[Stored data]
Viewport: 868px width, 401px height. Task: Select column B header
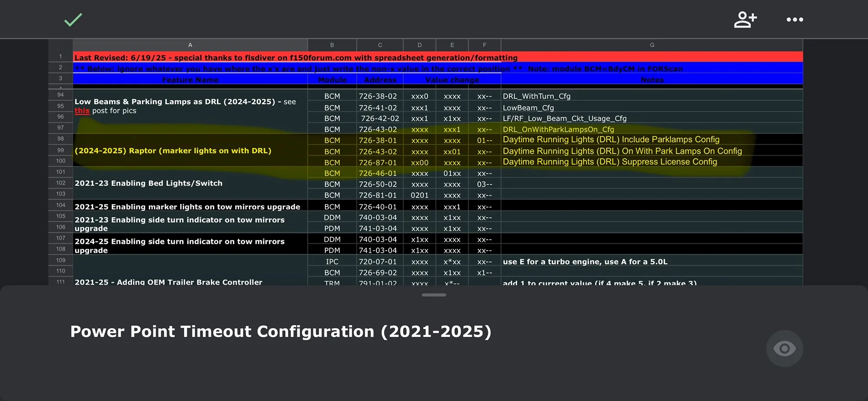click(332, 45)
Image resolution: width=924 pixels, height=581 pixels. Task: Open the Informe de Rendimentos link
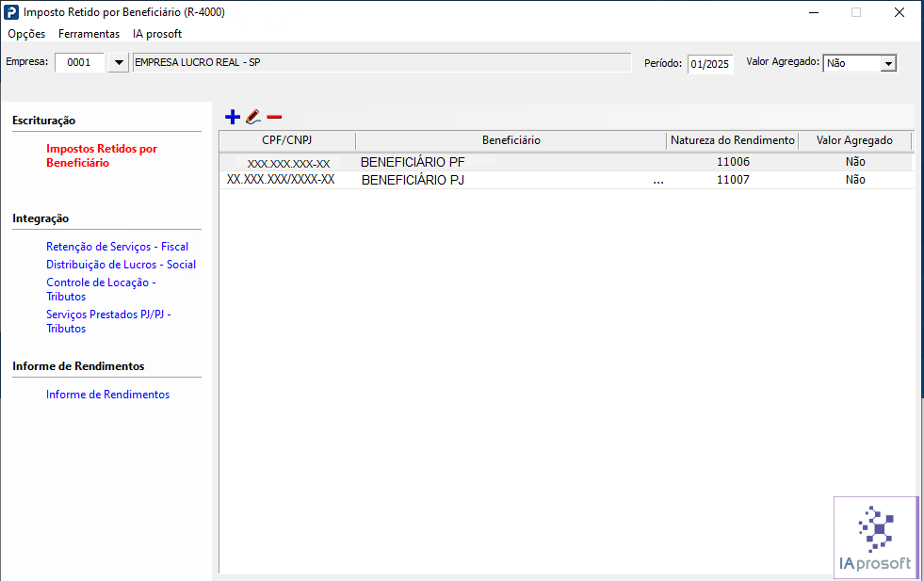(107, 395)
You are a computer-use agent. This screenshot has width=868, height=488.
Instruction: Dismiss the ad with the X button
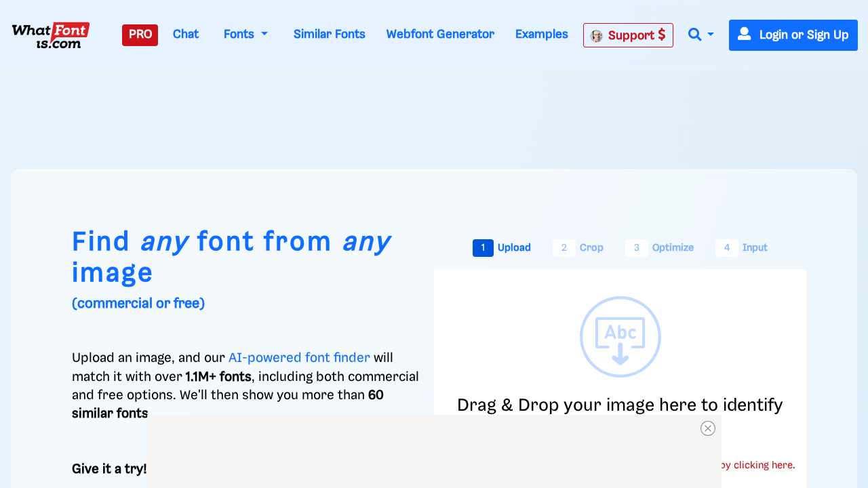click(x=708, y=428)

- [Task objective] Transcribe each entry precisely as given, leaving the pictures out.

- [Completed task]
Viewport: 868px width, 401px height. Task: Select column B header
click(332, 45)
Image resolution: width=924 pixels, height=581 pixels. Task: Open the Informe de Rendimentos link
(107, 395)
You are a computer-use agent. This screenshot has width=868, height=488.
Instruction: Dismiss the ad with the X button
click(x=708, y=428)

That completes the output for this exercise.